We have just started looking at using Aerospike for some of our data storage and had a question that I can’t seem to find in the docs.

If I have a

SELECT * FROM user_profile.west WHERE last_activity BETWEEN 340 AND 345

How do I get the number of rows returned without actually getting the rows? Do I need to do a full aggregation query?

Thanks


#2

That’s an aggregation, so you’d have to do it with a stream UDF.


#3

Hey - This would be half impossible as the query is very dynamic and I won’t have the filters in the filter step.


#4

How would it be impossible? Let’s take an RDBMS for comparison - if the number of records in a query is changing rapidly, then the count is also changing with it. Each time you query it would be different. No difference there. A COUNT() aggregation function is executed server-side as well.

In the case of the secondary index we don’t yet have native aggregation functions, so you need to implement it via a stream UDF. For your case you don’t need a filter at all. You give it the BETWEEN predicate, and the records matched by it in the secondary index stream through the UDF. All you need to do is have a simple mapper that returns 1, and a reducer to further sum it up.

I have a set sp with a bin i, and a secondary index over it.

CREATE INDEX test_sp_i_idx ON test.sp(i) NUMERIC

I inserted 100 records with consecutive values for i.

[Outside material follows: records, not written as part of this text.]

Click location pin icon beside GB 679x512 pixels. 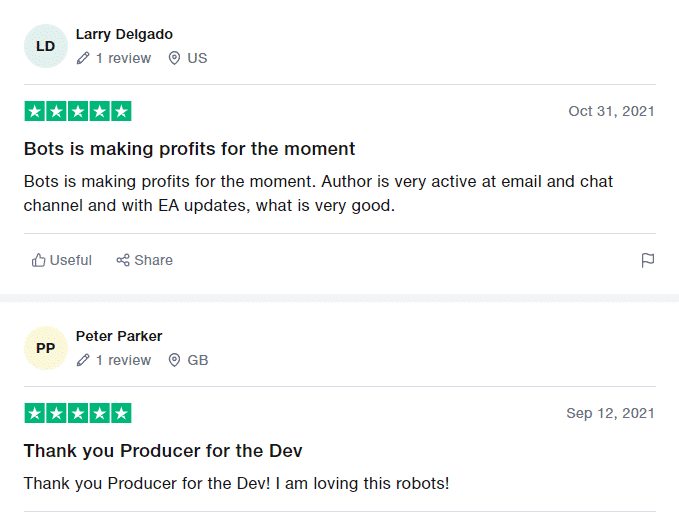pos(174,360)
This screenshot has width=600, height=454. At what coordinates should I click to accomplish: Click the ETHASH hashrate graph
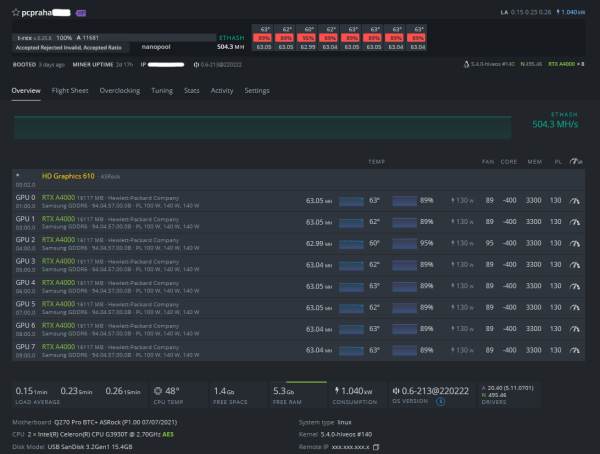260,127
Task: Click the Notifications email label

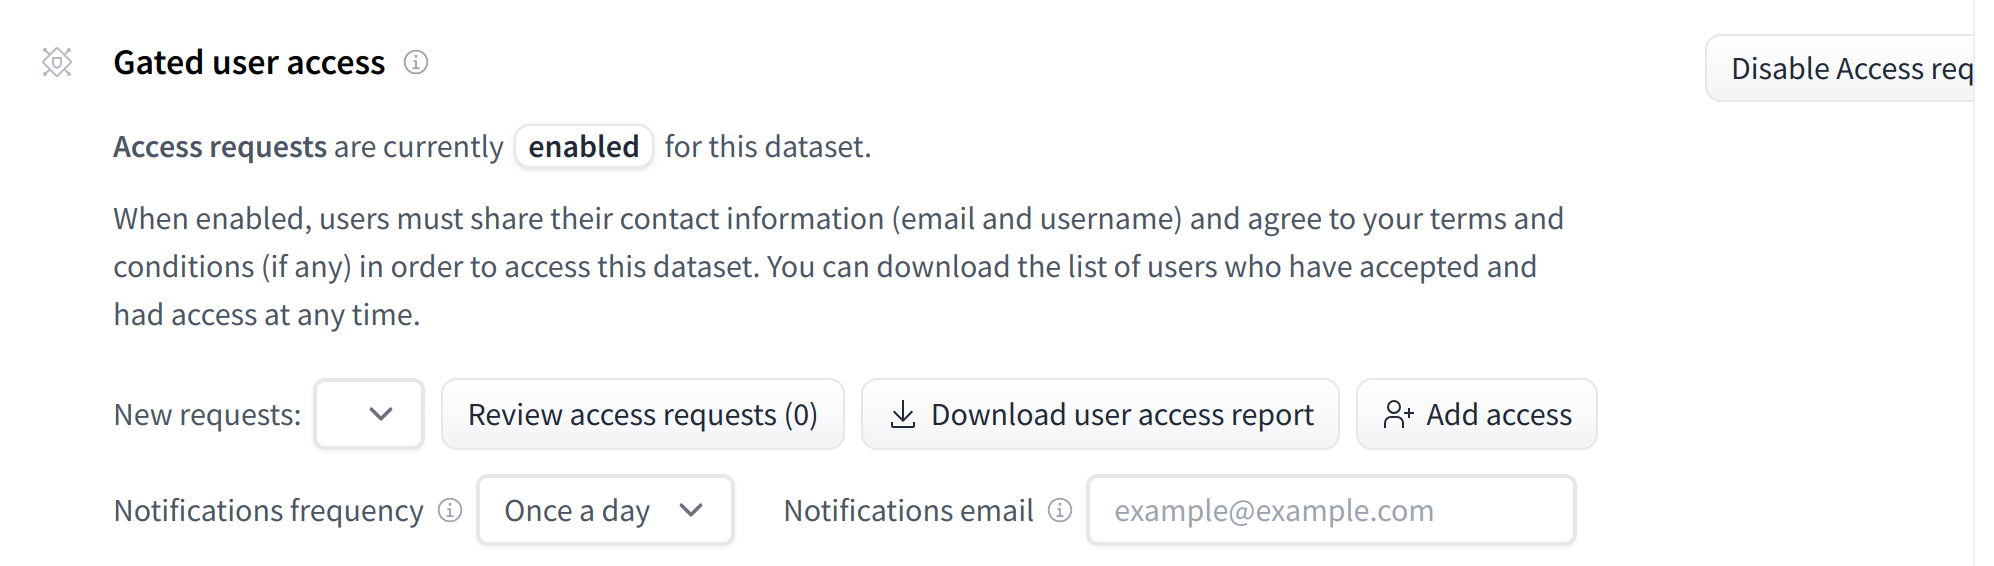Action: point(908,511)
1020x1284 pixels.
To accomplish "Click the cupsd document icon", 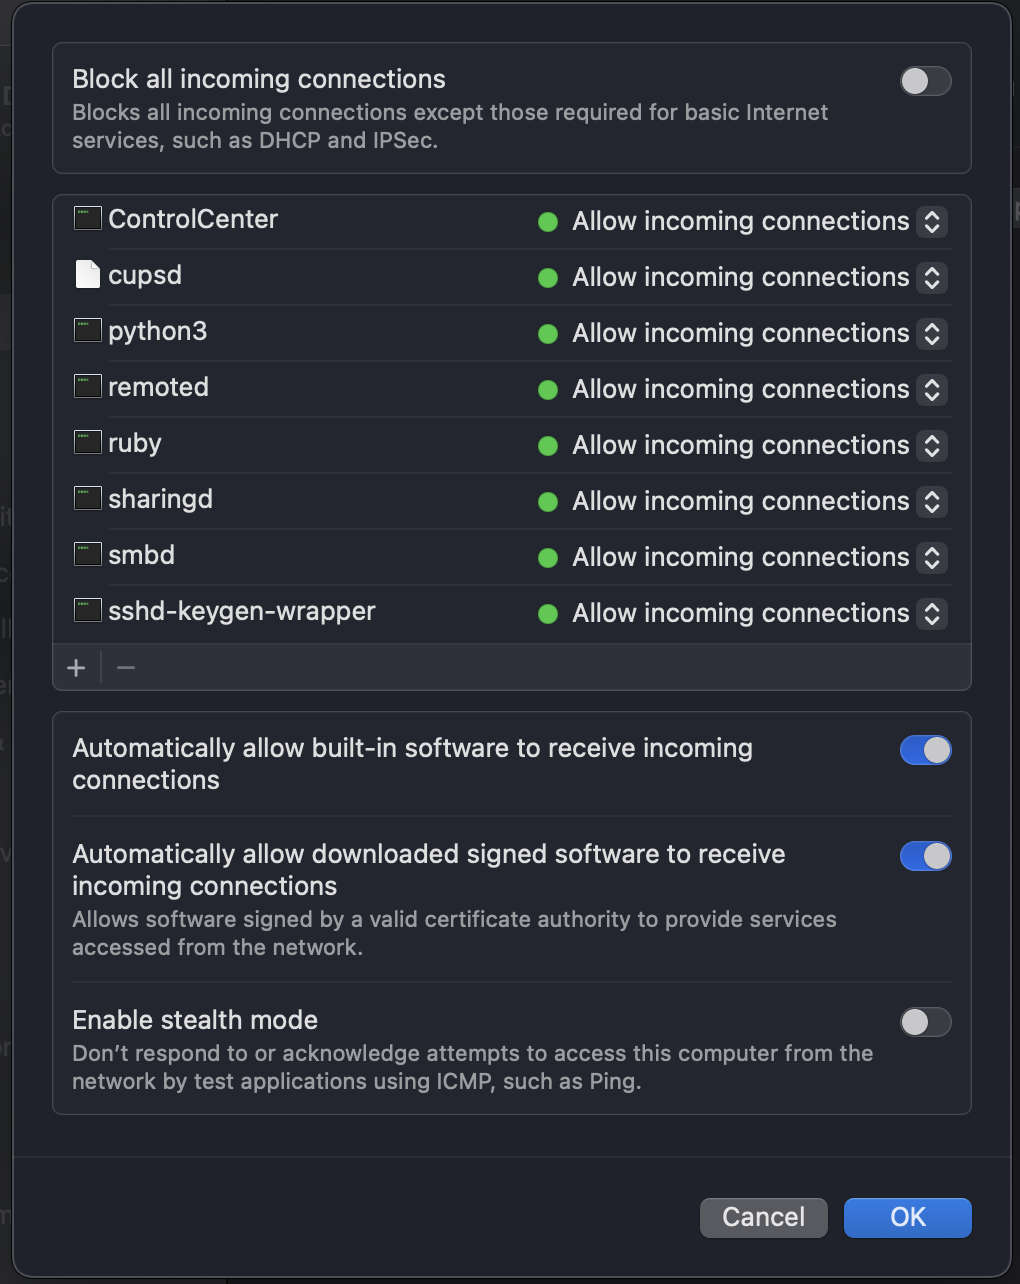I will pyautogui.click(x=88, y=274).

The stream UDF is in a module named aggr.lua

local function counter(record)
  return 1
end

local function sum(v1, v2)
  if type(v1) == 'number' and type(v2) == 'number' then
    return v1 + v2
  else
    return 0
  end
end

function count(stream, password)
  return stream : map(counter) : reduce(sum)
end

I’ll use a simple Python script to call it

from __future__ import print_function
import aerospike
from aerospike import predicates as p

client = aerospike.client({ 'hosts': [('192.168.119.3', 3000)]}).connect()
#client.udf_put('aggr.lua')

s = client.query('test','sp')
s.where(p.between('i', 1, 50))
s.apply('aggr', 'count', [])
r = s.results()
print(r)

The result is

[50]

#5

There’s also an example of GROUP BY [HAVING] in the Python client: https://github.com/aerospike/aerospike-client-python/blob/master/examples/client/stream_example.lua


#6

Wow - I misunderstood and apparently its possible and quite easy to write as well!

Thank you.!